It’s done. After years of advocacy, several protests, at least four pieces of student and faculty legislation and thousands of signatures, the state Institutions of Higher Learning (IHL) Board of Trustees voted unanimously and without discussion to relocate the University of Mississippi’s Confederate monument.
The monument currently stands 29 feet tall at the front of the Circle, just under 200 yards away from the emblematic Lyceum. After today’s vote, though, the university will move the marble Confederate soldier and his contextualization plaque to the Confederate cemetery behind the Tad Smith Coliseum. University administration has not yet released a plan for when they will physically move the monument.
“I feel relieved,” Associated Student Body president Joshua Mannery said. “It feels good to finally be able to think about other things. I felt a lot of pressure, and I’m sure a lot of people at the university did with getting this thing moved.”
The movement for the relocation to the cemetery began in spring 2019 when a bipartisan group of eight students — Katie Dames, John Chappell, Jarvis Benson, Charlotte Armistead, Arielle Hudson, Leah Davis, Tyler Yarbrough and Dalton Hull — authored a resolution that passed unanimously in the Associated Student Body Senate.
Benson, president of the Black Student Union at the time, called the resolution’s passage “a big moment, especially for African American students” at the University of Mississippi.
Following that March night, all other faculty and student governing bodies quickly passed similar resolutions, and support for relocation arose from then-interim Chancellor Larry Sparks, Athletics Director Keith Carter and other university officials. The Mississippi Department of Archives and History, which has to authorize changes to historic sites, signed off on the relocation in December.

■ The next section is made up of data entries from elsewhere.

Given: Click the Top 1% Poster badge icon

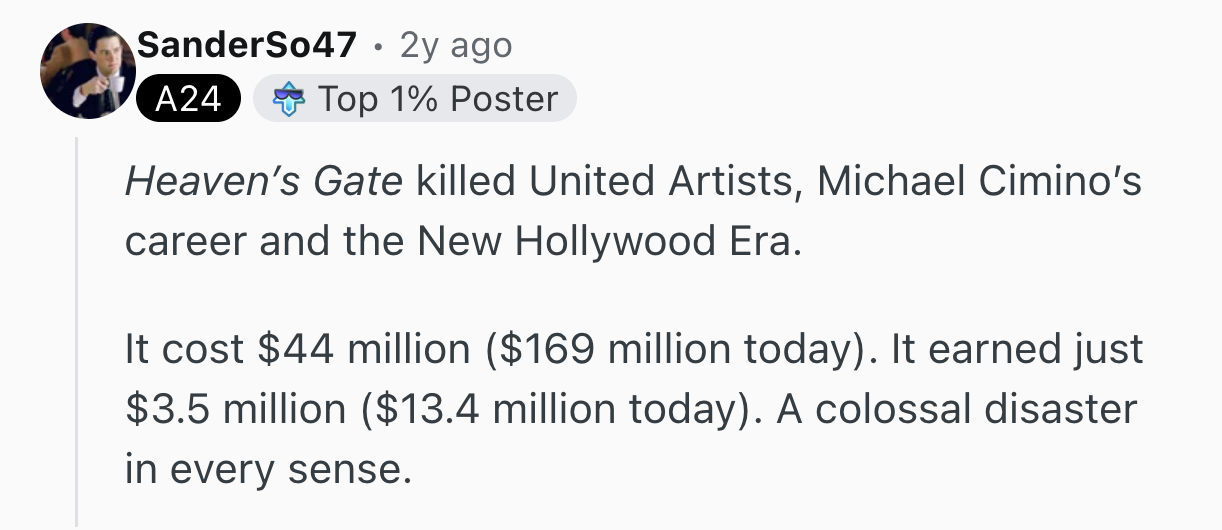Looking at the screenshot, I should click(x=287, y=99).
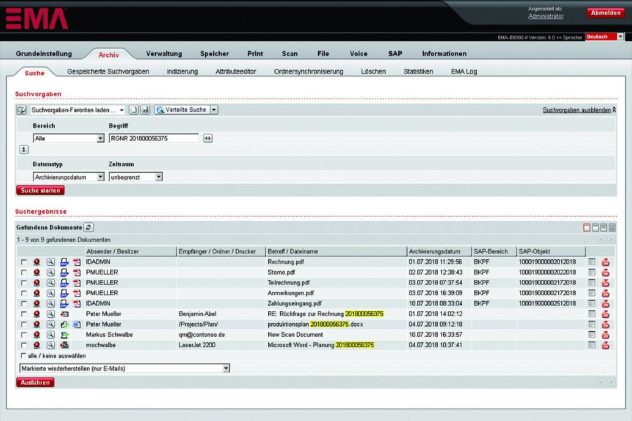The image size is (632, 421).
Task: Click the email icon in Benjamin Abel row
Action: click(x=64, y=313)
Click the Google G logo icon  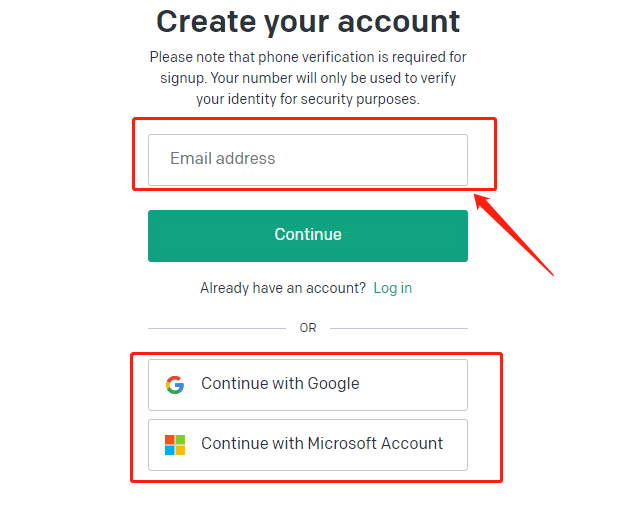click(175, 385)
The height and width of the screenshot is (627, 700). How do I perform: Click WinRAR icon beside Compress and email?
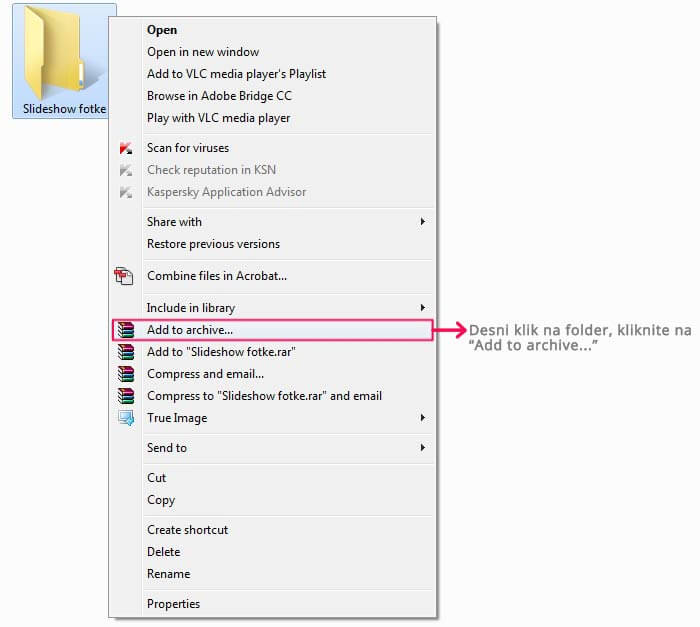(125, 374)
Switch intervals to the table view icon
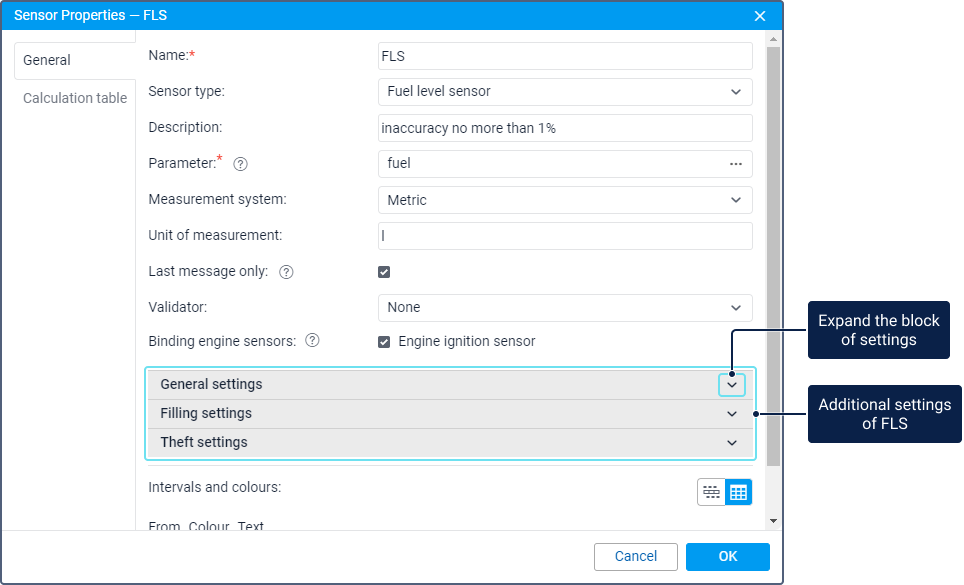This screenshot has width=964, height=585. click(738, 492)
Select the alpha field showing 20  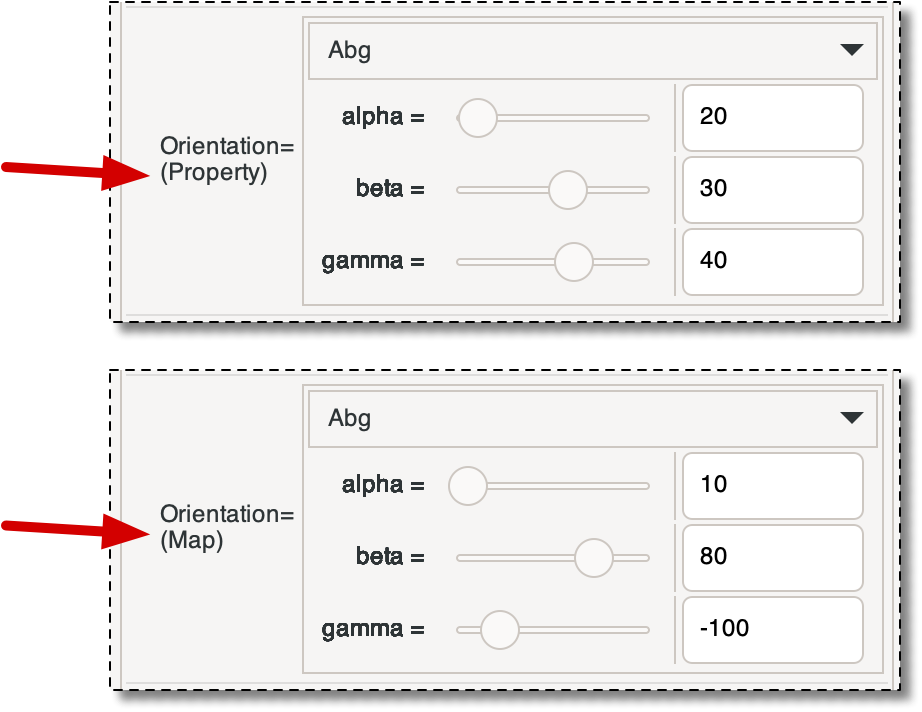coord(772,117)
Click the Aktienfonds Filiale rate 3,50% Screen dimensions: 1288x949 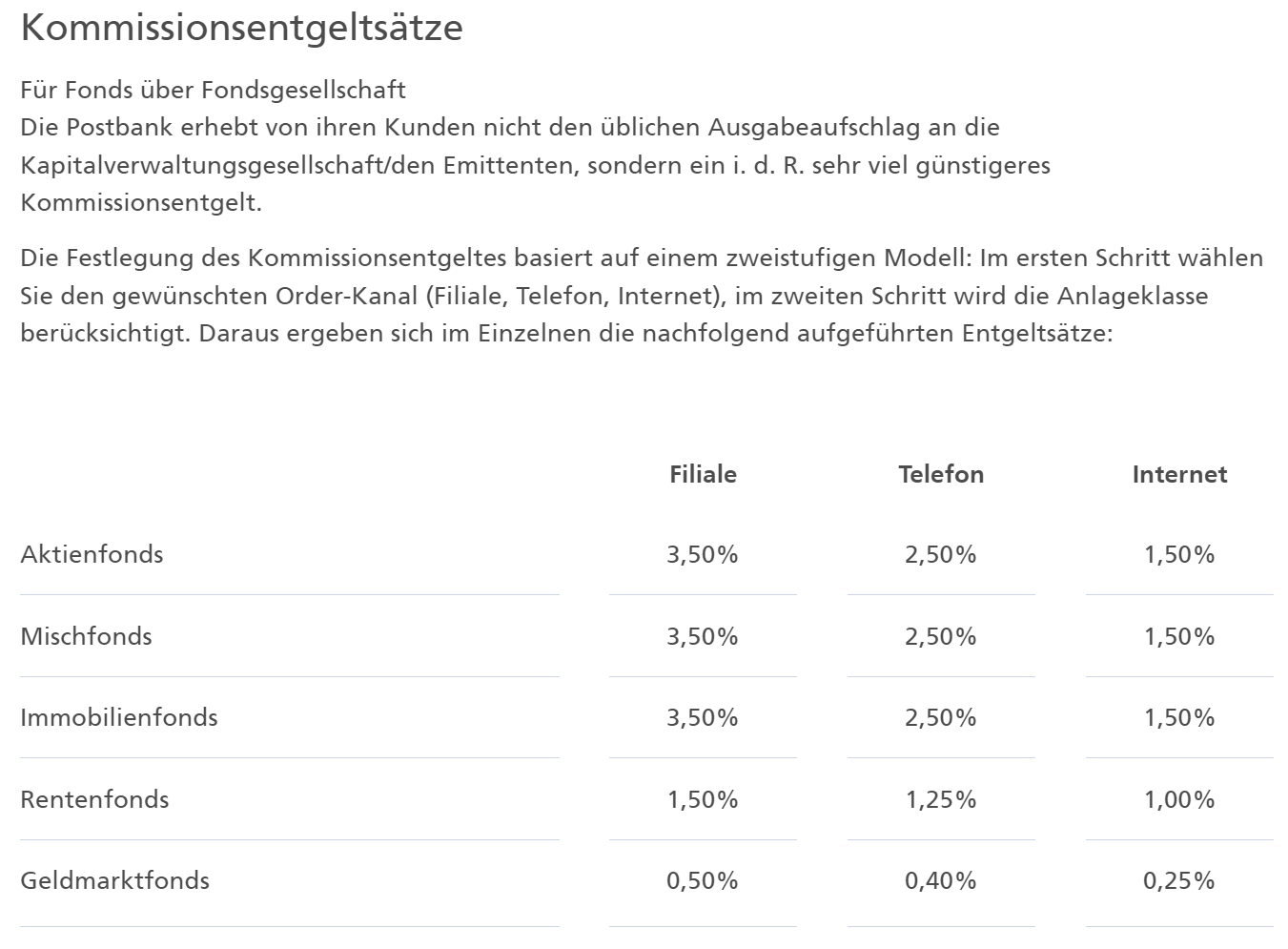click(703, 554)
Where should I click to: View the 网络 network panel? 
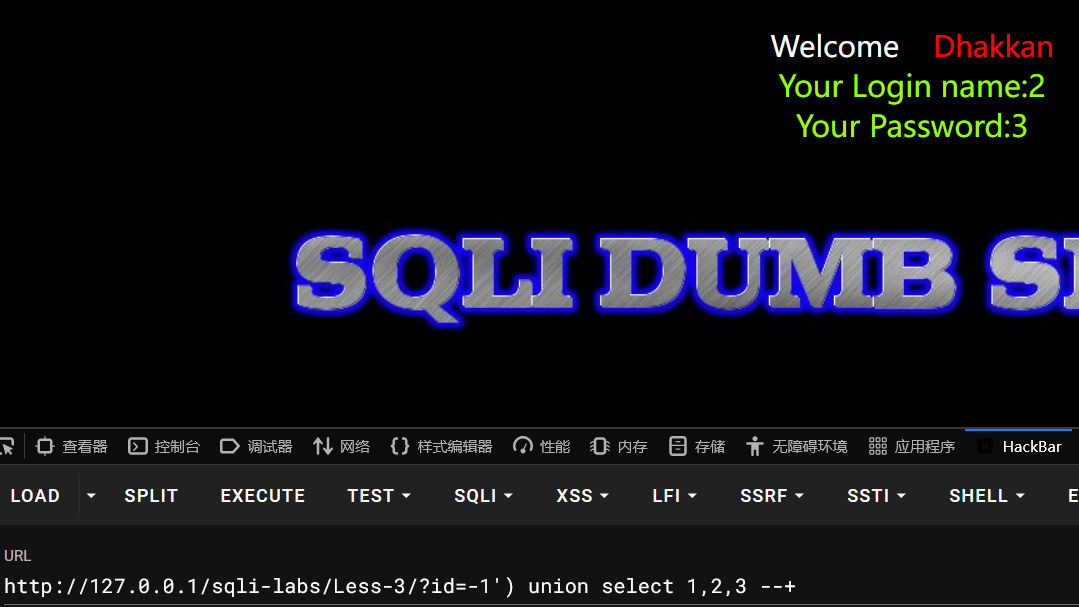341,446
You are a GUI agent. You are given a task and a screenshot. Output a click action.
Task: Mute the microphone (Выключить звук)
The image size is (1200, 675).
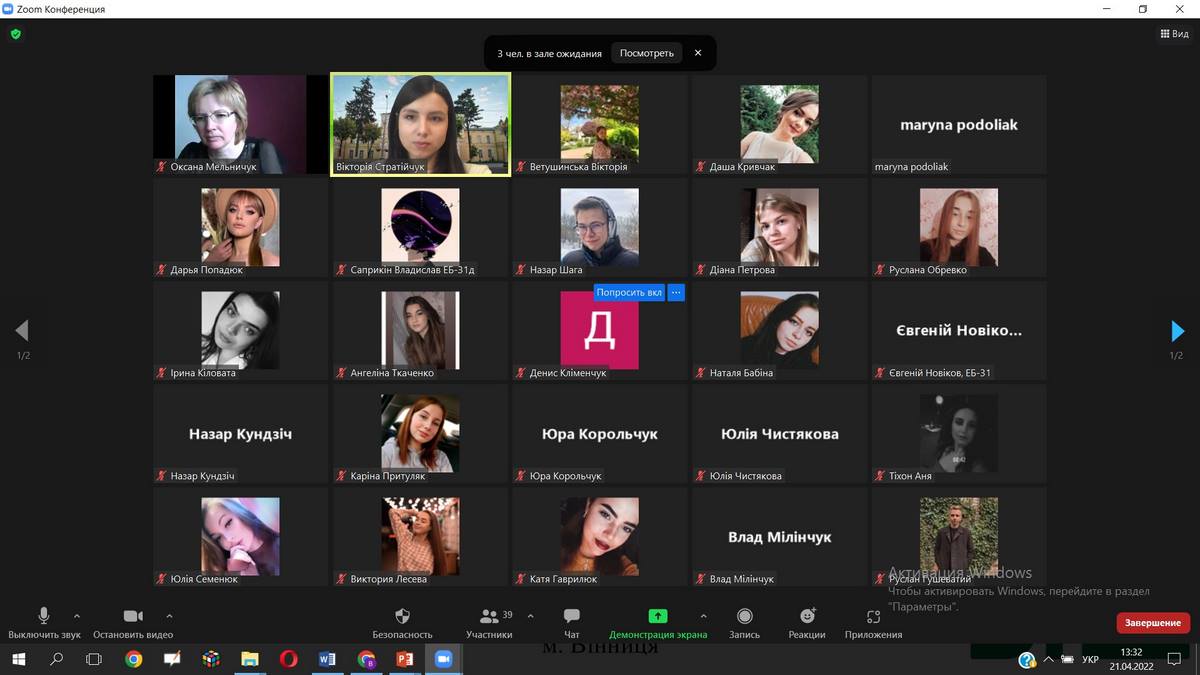(44, 616)
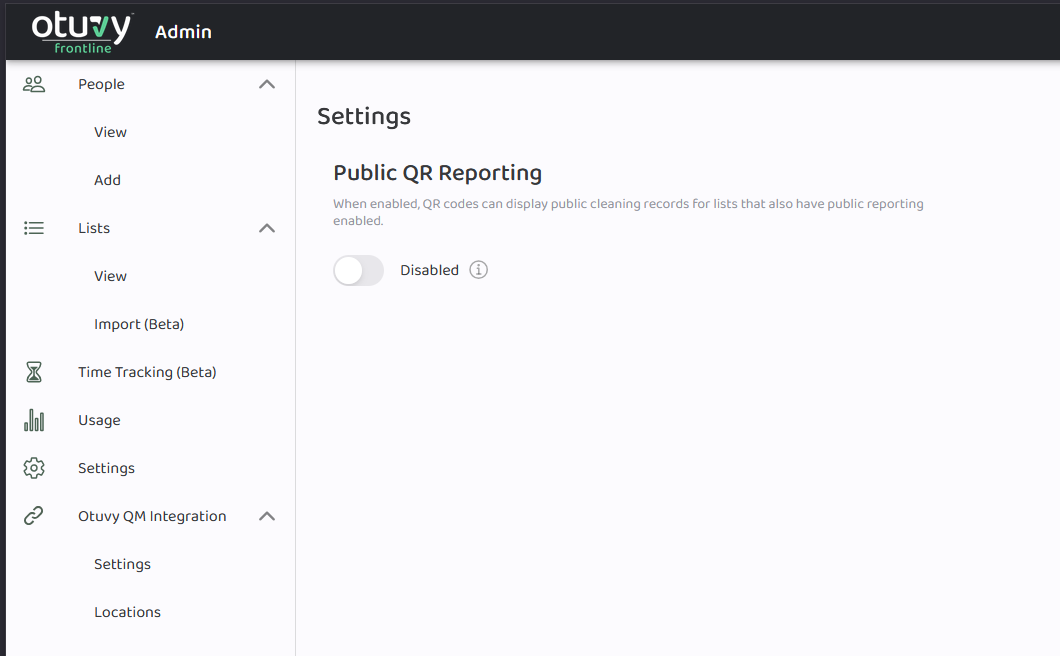Go to the Usage page
The height and width of the screenshot is (656, 1060).
pos(99,420)
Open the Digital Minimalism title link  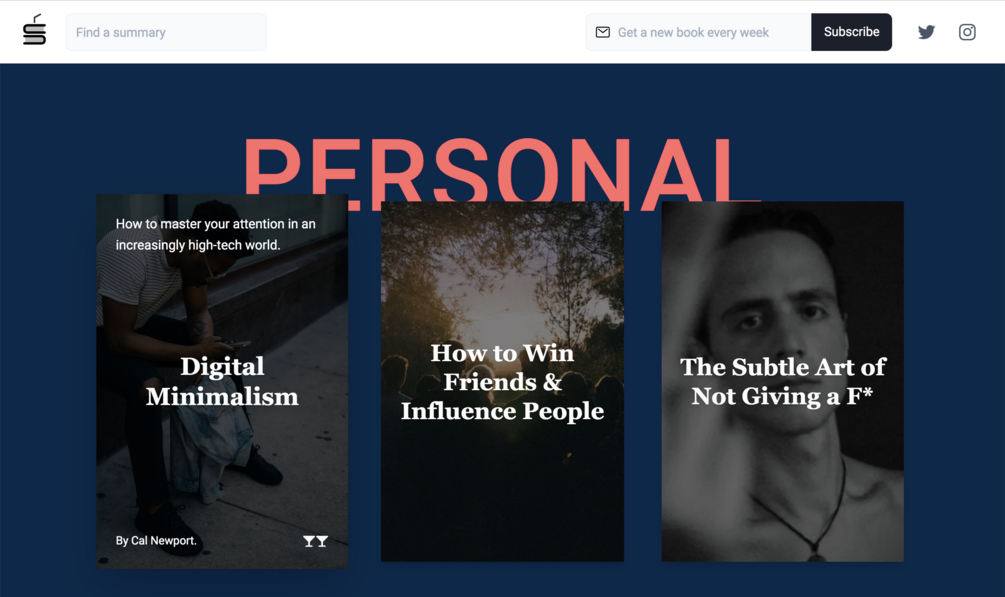(x=222, y=382)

The university’s last step to relocate the monument was obtaining approval from IHL, which was originally set to occur at the Board of Trustees’s January meeting. However, the vote was tabled after a motion from IHL Trustee Tom Duff, who requested more information regarding the condition of the Confederate cemetery on campus. Today, Duff voted in favor.
Relocating the Confederate monument is now the most recent in a long list of actions that University of Mississippi leadership has taken over the past several decades in an attempt to separate the university from its contentious history. From ending the tradition of waving Confederate flags in Vaught-Hemingway Stadium, to retiring Colonel Reb as the university mascot, to removing the state flag from campus and other contextualization efforts that followed, symbols of the Confederacy have gradually been removed from the Ole Miss campus.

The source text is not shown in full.